# Job A
Answer these from the diamine text:
(i) What process yields 2-methylpentamethylenediamine?
(ii) What trade name is it better known by?
(iii) What does it act as in polyamides?
# Job B
From the diamine text, reproduce word for word the part that begins with the words containing "2-Methylpentamethylenediamine can also" and ends with "and quench temperatures.".

# Excerpted passage
---------------
2-Methylpentamethylenediamine is an organic compound part of the amine family with the formula H2NCH2CH2CH2CH(CH3)CCH2NCH2. A colorless liquid, this diamine is obtained by the hydrogenation of 2-methylglutaronitrile.

Uses 
2-Methylpentamethylenediamine can serve as a curing agent for epoxy resin systems. It gives good adhesion to metals and resistance against corrosion and other chemicals. It provides toughness, low blush, uniform finish, high gloss, and improves UV stability. It reduces gel time and is compatible with epoxy resins. It is suitable for marine, industrial, and decorative coatings. It is better known by the trade name "Dytek A".

2-Methylpentamethylenediamine can also be used as a chain extender for polyurethane applications, and in particular with PUDs. Its derivatives like aspartic esters, secondary amines,  aldimines and ketoimines serve as curatives in polyurea systems. In polyamides, 2-Methylpentamethylenediamine acts as a crystallinity disruptor. This makes polymers amorphous in structure and slows down crystallization. It lowers melting point, improves surface appearance, increases abrasion resistance, and dye uptake. It also reduces water absorption,  gelling, melt and quench temperatures.
---------------
(Pointing data for screenshots)

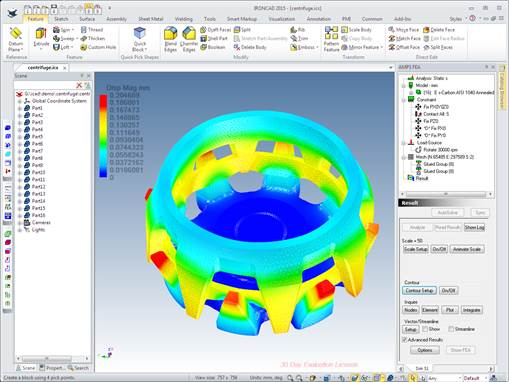Toggle the Advanced Results checkbox
This screenshot has height=382, width=509.
pos(405,340)
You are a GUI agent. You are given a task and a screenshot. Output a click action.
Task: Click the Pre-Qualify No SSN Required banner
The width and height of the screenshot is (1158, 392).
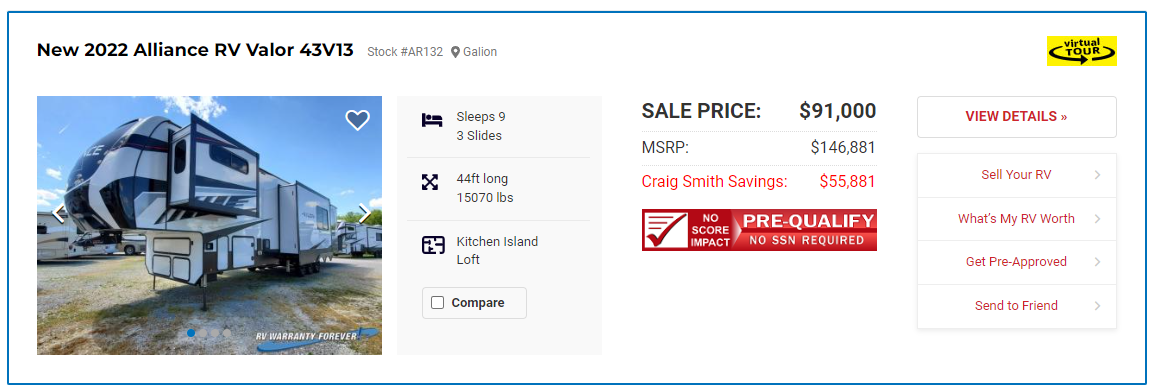(759, 230)
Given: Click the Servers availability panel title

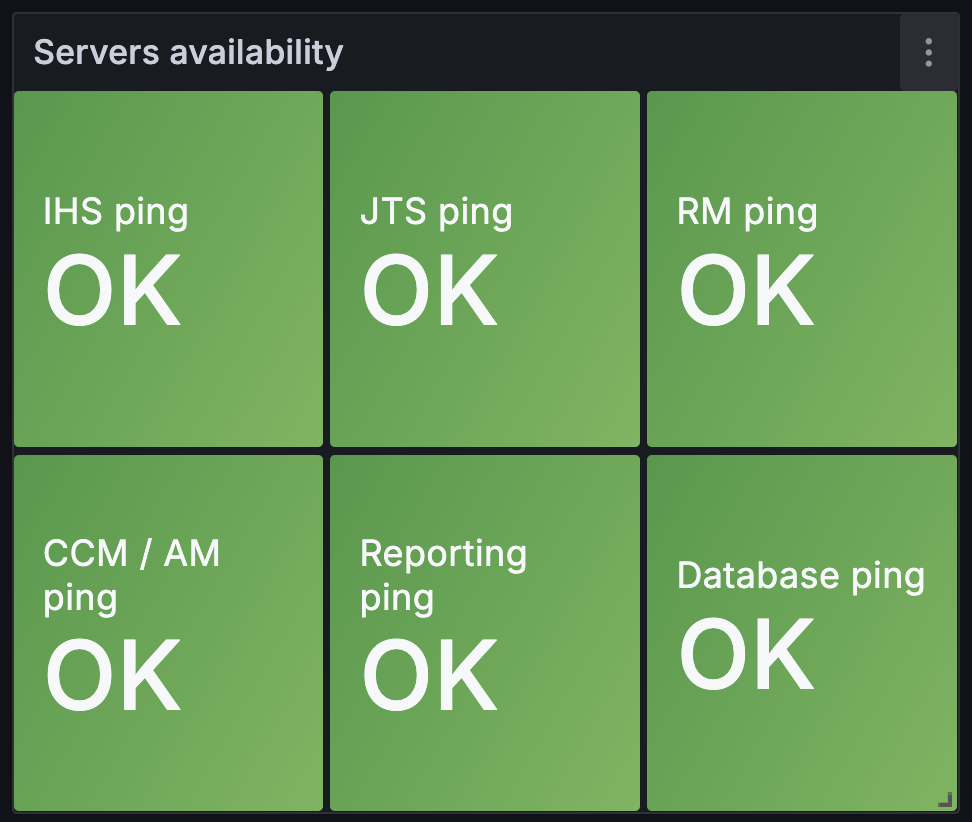Looking at the screenshot, I should coord(188,52).
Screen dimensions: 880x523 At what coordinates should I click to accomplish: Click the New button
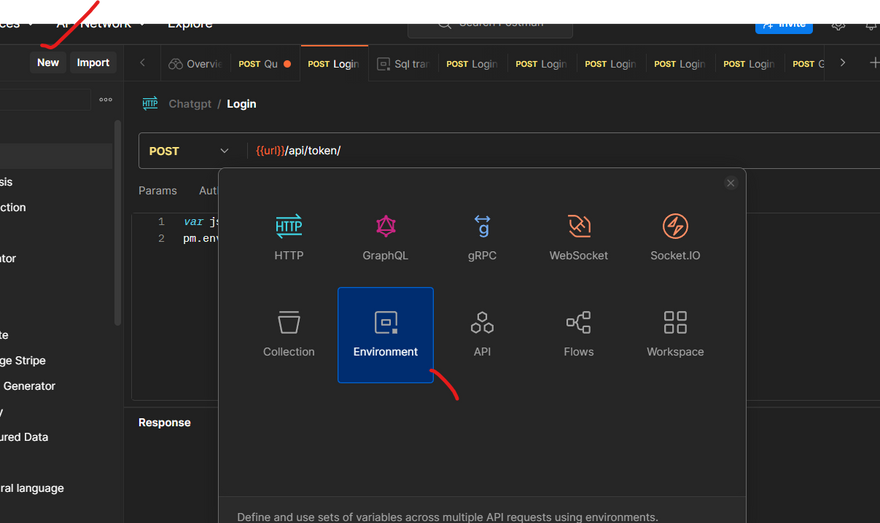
---------------
# Result A
(i) Hydrogenation of 2-methylglutaronitrile.
(ii) "Dytek A".
(iii) A crystallinity disruptor.

# Result B
2-Methylpentamethylenediamine can also be used as a chain extender for polyurethane applications, and in particular with PUDs. Its derivatives like aspartic esters, secondary amines,  aldimines and ketoimines serve as curatives in polyurea systems. In polyamides, 2-Methylpentamethylenediamine acts as a crystallinity disruptor. This makes polymers amorphous in structure and slows down crystallization. It lowers melting point, improves surface appearance, increases abrasion resistance, and dye uptake. It also reduces water absorption,  gelling, melt and quench temperatures.